[Stored data entries]

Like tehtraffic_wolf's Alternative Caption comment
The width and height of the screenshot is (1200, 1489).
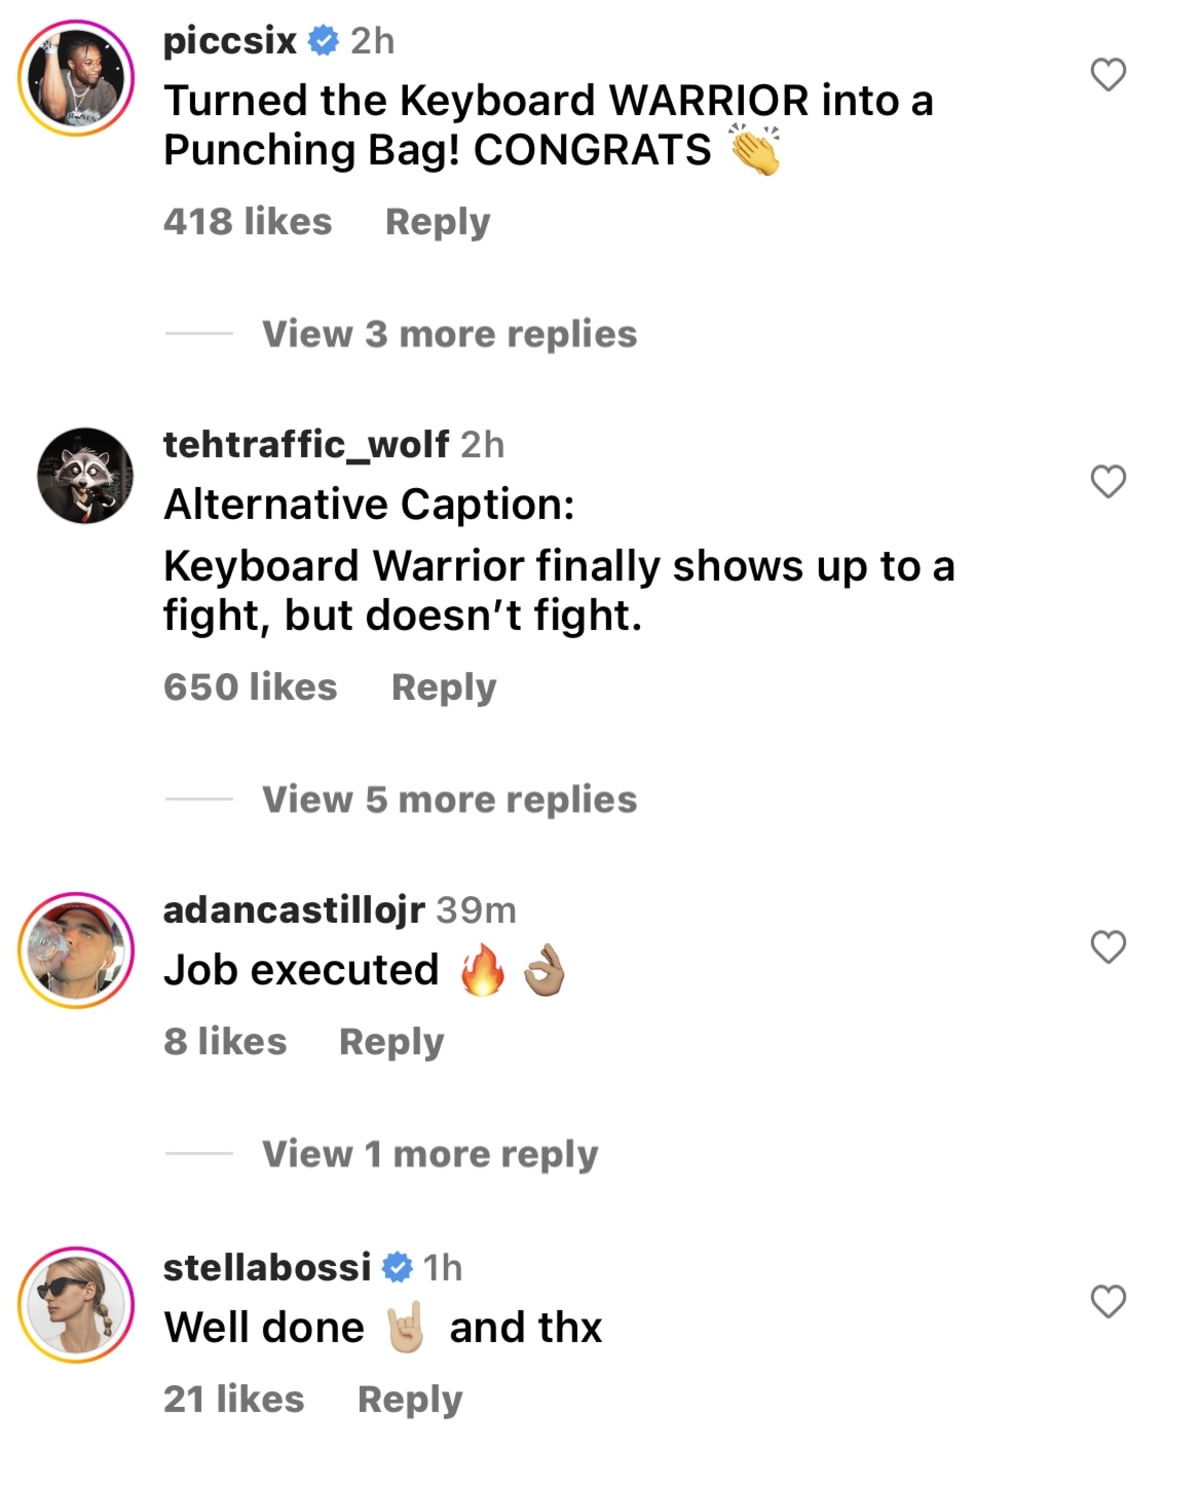tap(1107, 482)

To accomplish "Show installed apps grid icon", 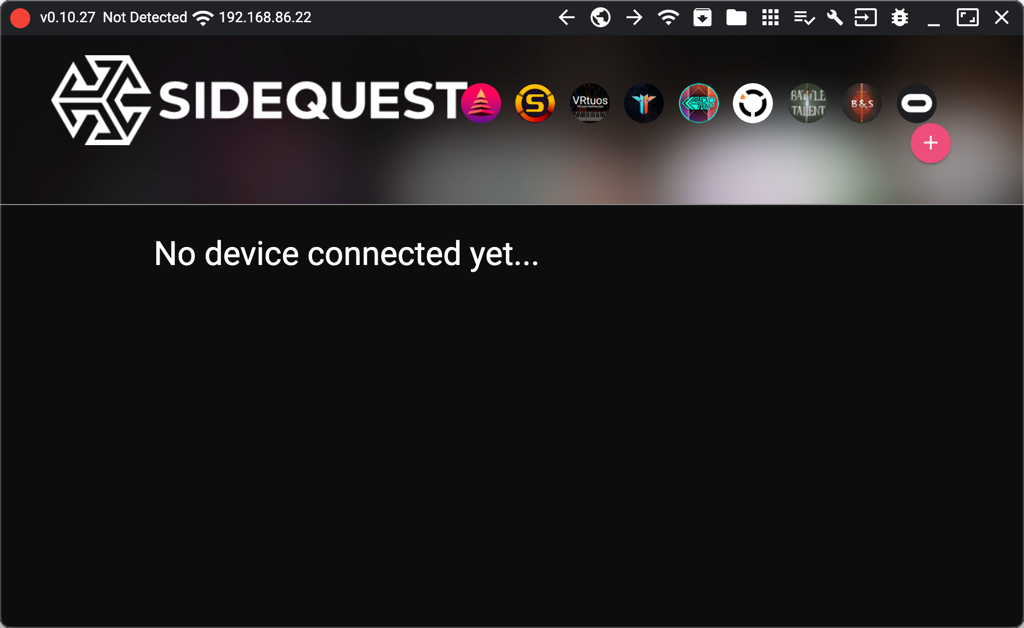I will click(770, 18).
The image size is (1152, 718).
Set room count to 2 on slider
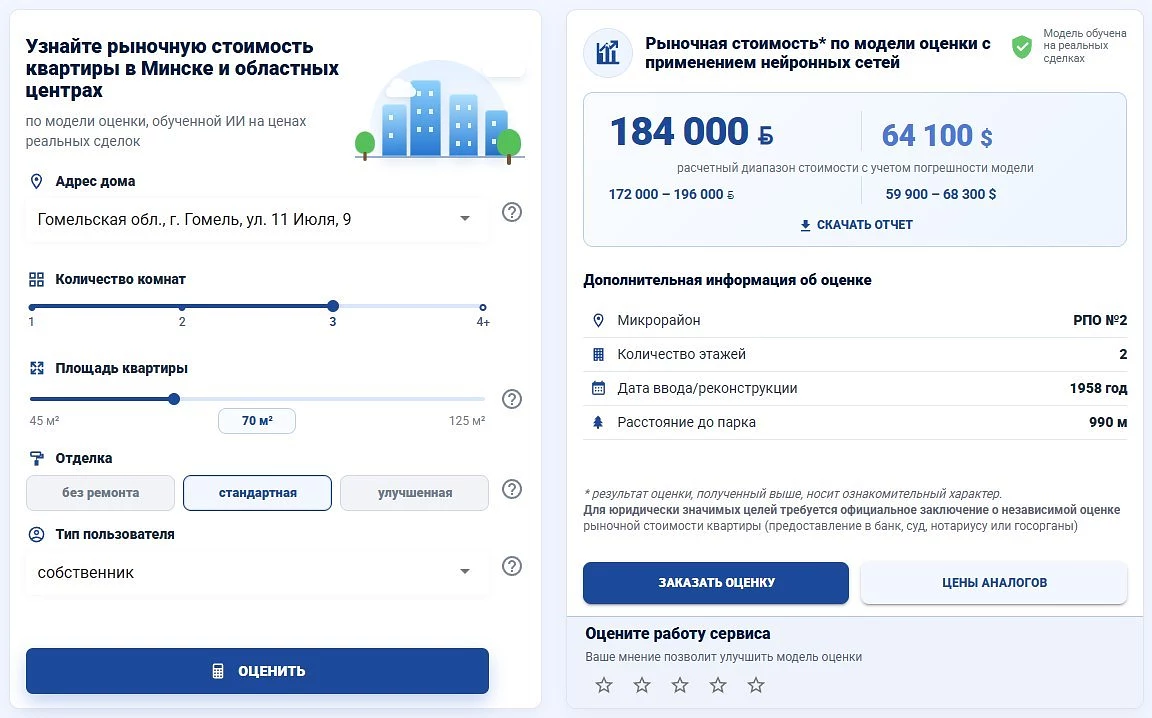point(182,307)
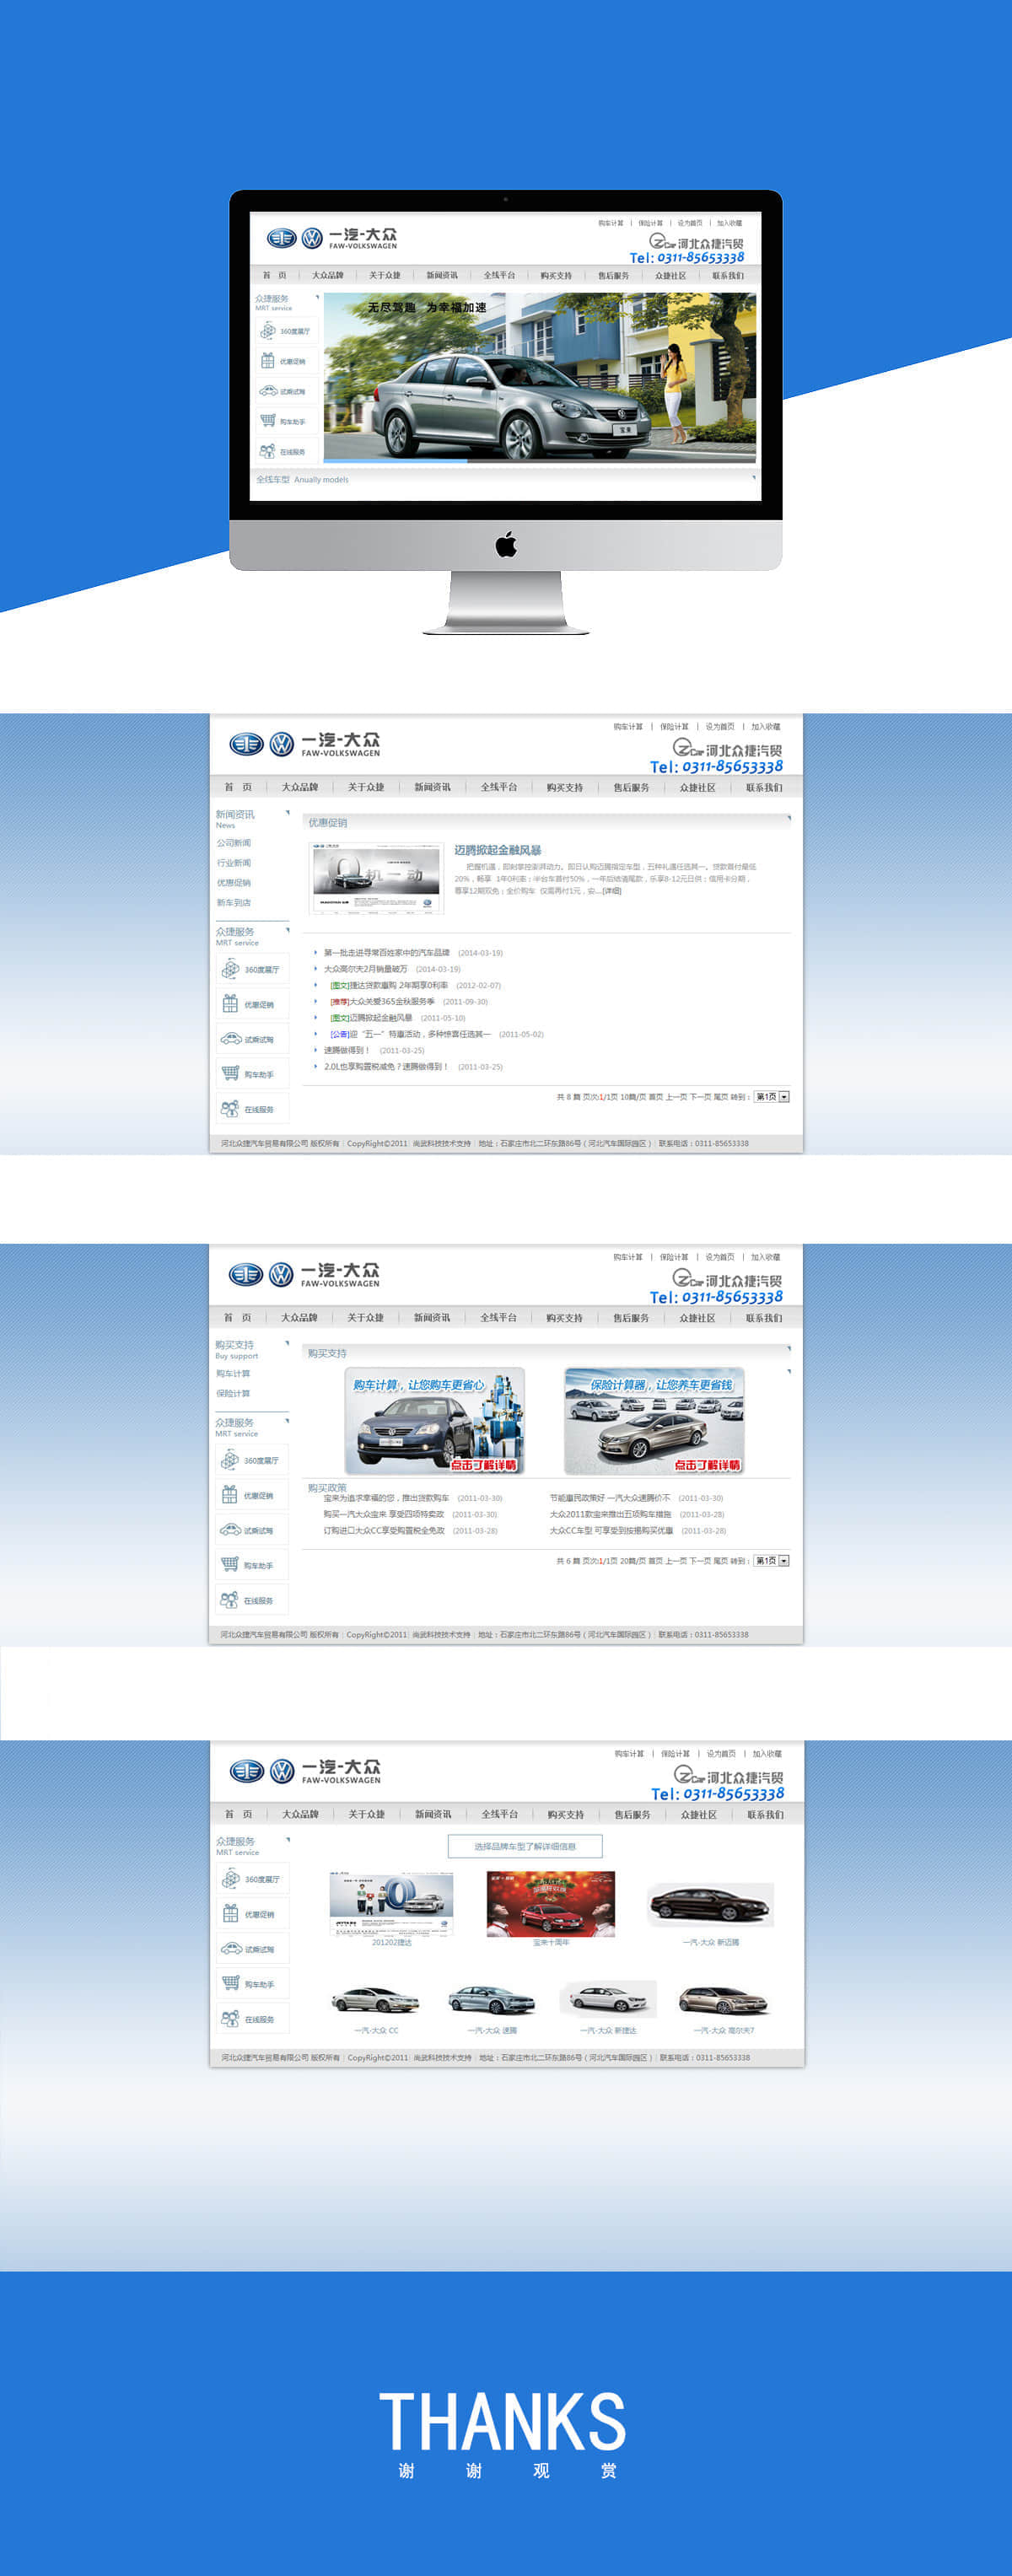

Your task —
From the line with "The image size is (1152, 718)." down to the last line of the records above, restate each line verbatim, passing over any picture.

Exercise result —
The image size is (1152, 718).
Set room count to 2 on slider
point(182,307)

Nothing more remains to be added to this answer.